Running your brain bug-free when designing software

August 2020

You need to consider quite a bit when creating software: requirements, security, performance, ensuring your brain runs smoothly without glitches that may introduce defects early on.

After all, your brain is a computer, writing instructions for a non-biological computer. The brain is a sneaky instrument with the mind (ha!) of its own, so it helps to understand what you are up against.

The Einstellung (i.e., "attitude" in German) effect is a fascinating phenomenon that doesn't make logical sense.

If you are trying to address a problem that is familiar to you because you solved something similar a few times before, your problem-solving skills can be worse when comparing to the utterly inexperienced person. You may end up picking the least efficient solution, not even considering a simpler or better alternative. If the problem is similar, but with a twist, you may get stick altogether, not able to come up with a solution at all - declaring, "This cannot be done!".

The experiments in proving this effect were performed by various researchers across multiple domains of knowledge and with different age, gender, and education level test groups, always with the same results.

How could it be? And how do you fight it?

Cognitive Bias

Our brains are good at filtering out information they deemed unimportant and concentrating on patterns. Ignore the differences, focus on similarities, and come up with a solution quicker.

Great for survival - once you escaped from a hungry bear a few times, it would be a dangerous waste of resources to stop and consider alternatives.

The efficiency of recognizing the pattern increases as more experience is gained. It may take you a long time to write a first mobile app where people can share pictures, but the second one will be written much faster because you've done it before, selected all required technology and libraries, and drew the design. This efficiency is what makes mid-level software developers faster than the beginner.

The downside is once enough evidence is accumulated, and a viewpoint is formed, it's tough to notice new facts and change your opinion. If you have written the first three mobile apps in a native framework, the fourth one will more likely be native as well - regardless if this is the best approach from the project requirements standpoint.

How to outsmart cognitive bias?

Always try to come up with at least one alternative solution. Pay attention to minute details, and notice the differences. Experiments had shown that after a certain level of expertise, the Einstellung effect is reduced, perhaps because extensive experience means exposure to a broader set of problems, making it easier to notice subtle differences in situations.

Mechanical thinking and brain plasticity

There are also physical reasons for cognitive bias and the Einstellung effect.

Just like your muscle memory allows for tasks to be performed automatically, without thinking about each step, mechanical thinking automates the thinking process. You see the problem, and immediately start acting, following the simple loop - without actually thinking or asking yourself, "Is this still the correct solution"? Or, in other words, you start writing code immediately after glancing over requirements.

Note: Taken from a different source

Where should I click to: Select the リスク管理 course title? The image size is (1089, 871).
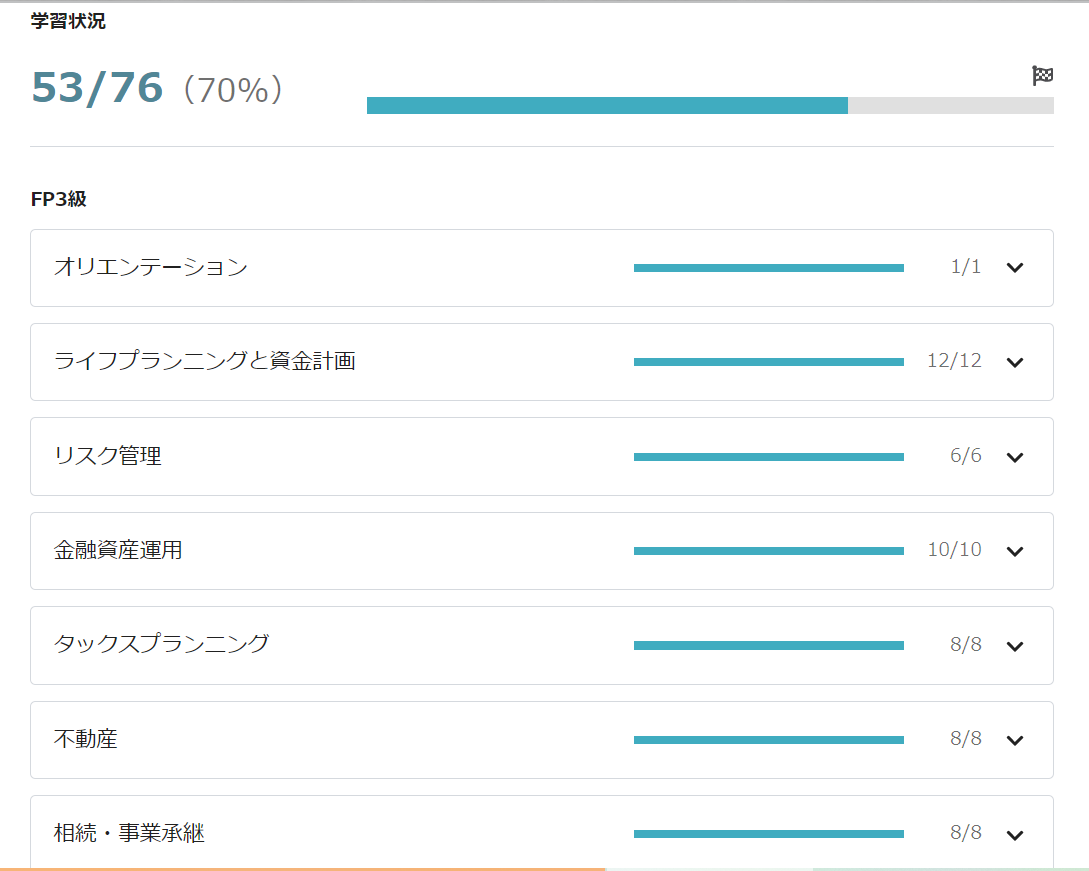pos(107,456)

Our brains, just like the ML models, are continually training and rewiring themselves. Once the pattern emerges and is repeated a few times, a new connection is formed, making it faster and more efficient to follow with a minimum amount of resources spent, instead of firing up problem-solving synapse.

"Why am I doing this" helps to recognize the episodes of mechanical thinking.

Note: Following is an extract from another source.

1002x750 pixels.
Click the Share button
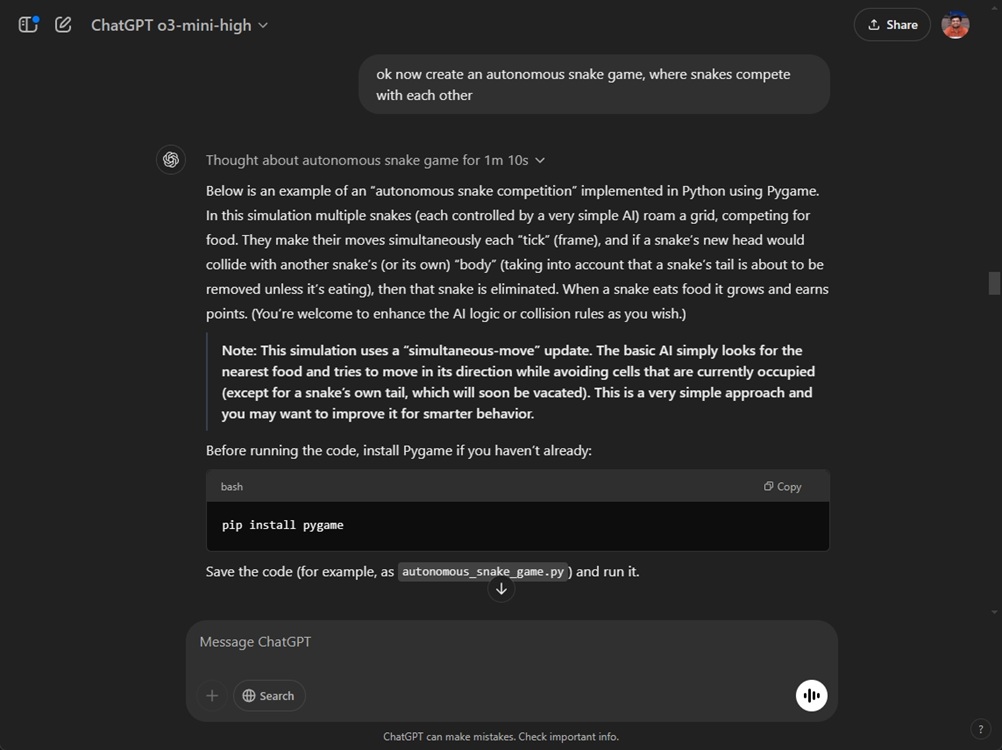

Einstellung Implications for learning Software Engineering

"Transfer and Einstellung Effects Of Examples On Devising Computer Algorithms" was written by William Goddard (1963) as part of a Master's Thesis.

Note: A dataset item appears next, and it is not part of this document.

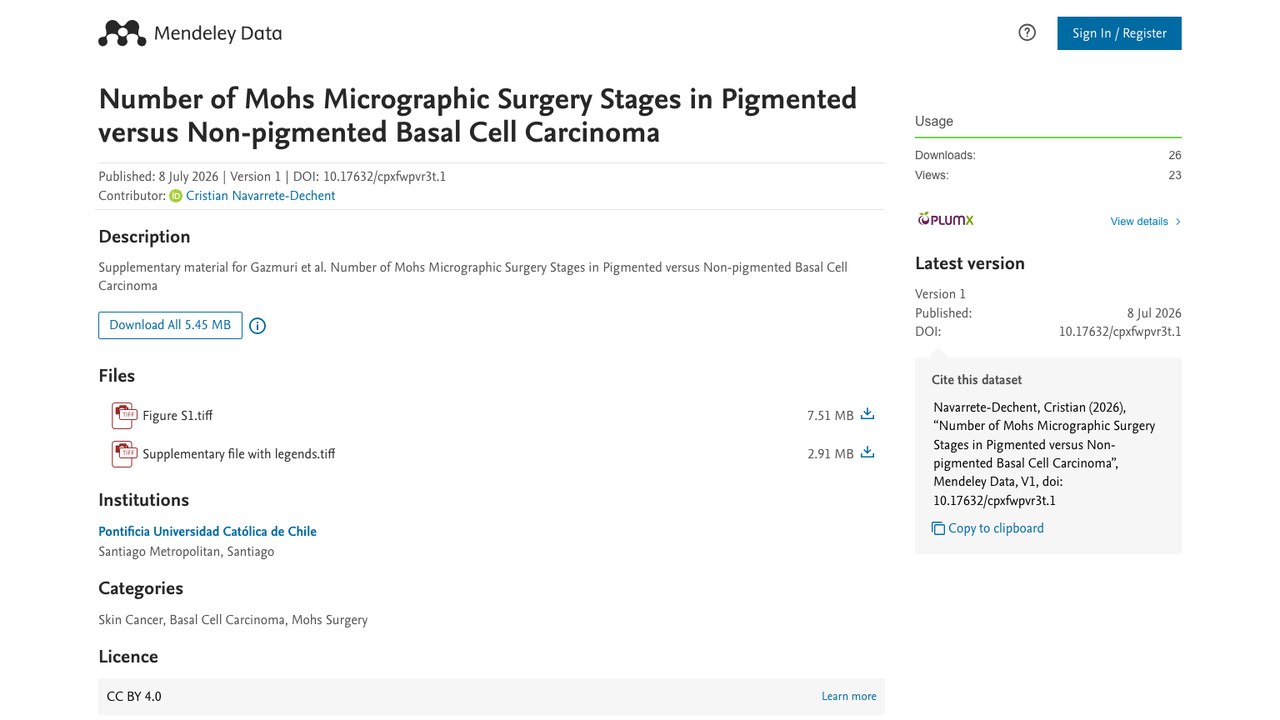Click the PlumX logo
Screen dimensions: 1280x720
[x=945, y=220]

The paper looked at the use of examples when teaching students to create computer algorithms for solving easy and hard problems. The research was brought up by the observation that providing students with examples on how to solve the problem would improve their initial progression but did not translate into the ability to solve harder problems later on. The opposite was true - when no solutions were given, initial growth was slow, but with the better success of transferring obtained problem-solving skills to a much complex problem.

While the experiment was limited in scope and time, the author concluded that providing examples when teaching algorithm development hinders skill advancement and does not increase the number of students who can solve difficult problems without assistance.

This conclusion was refined in "The Impact of Examples on Creative Design: Explaining Fixation and Stimulation Effects" by Agogué et al. (2011). That paper presented two different types of examples: restrictive (that do not change anything about the object) and expansive (that introduce unexpected quality or attribute). While restrictive examples did create the fixation, exposure to expansive ones resulted in better solutions.

The conclusions bring up an interesting consideration to the discussion on preferred learning styles. Do you prefer to work through the examples or figure out things yourself?

Forewarned is Forearmed - Outsmarting the brain

  • Knowing about the Einstellung effect reduces the effect. Being aware that your brain may fixate on a solution that is not the best in the given circumstances makes you a better expert
  • Having more experience helps, but the dependency does not appear to be linear. Being humble is important.
  • When a problem doesn't want to be solved, going for a walk around the building, switching to a different task, or rubber ducking breaks the fixation on a pattern, jump-starting the creative flow.
  • Practicing mindfulness helps to reduce fixation brought on by experience ("Mind the Trap": Mindfulness Practice Reduces Cognitive Rigidity by Greenberg et al(2012)).

Approach a known technical problem with an open mind - you may have done something similar a few years back, but is this solution still the best industry practice? Asking yourself the "Why" question helps with not seeing every problem as a proverbial nail and churning up the same exact applications year after year.